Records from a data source
=====
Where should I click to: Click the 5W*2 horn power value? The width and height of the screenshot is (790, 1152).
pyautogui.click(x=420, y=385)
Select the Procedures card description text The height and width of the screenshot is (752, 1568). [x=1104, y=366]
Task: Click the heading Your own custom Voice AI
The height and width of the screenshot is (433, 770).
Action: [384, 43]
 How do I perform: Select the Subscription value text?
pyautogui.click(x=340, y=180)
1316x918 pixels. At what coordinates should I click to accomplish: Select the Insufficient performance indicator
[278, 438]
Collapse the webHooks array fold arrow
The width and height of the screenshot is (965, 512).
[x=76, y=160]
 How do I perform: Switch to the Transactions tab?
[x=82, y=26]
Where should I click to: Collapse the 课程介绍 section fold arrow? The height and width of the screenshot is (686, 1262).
=====
Your answer should be the records above, set down exactly.

Where should I click to: Click the 5W*2 horn power value? The width and height of the screenshot is (790, 1152).
pyautogui.click(x=420, y=385)
Select the Procedures card description text The height and width of the screenshot is (752, 1568). [x=1104, y=366]
Task: Click the heading Your own custom Voice AI
The height and width of the screenshot is (433, 770).
Action: [384, 43]
 How do I perform: Select the Subscription value text?
pyautogui.click(x=340, y=180)
1316x918 pixels. At what coordinates should I click to accomplish: Select the Insufficient performance indicator
[278, 438]
Collapse the webHooks array fold arrow
The width and height of the screenshot is (965, 512).
[x=76, y=160]
 How do I perform: Switch to the Transactions tab?
[x=82, y=26]
Where should I click to: Collapse the 课程介绍 section fold arrow? The height and width of the screenshot is (686, 1262).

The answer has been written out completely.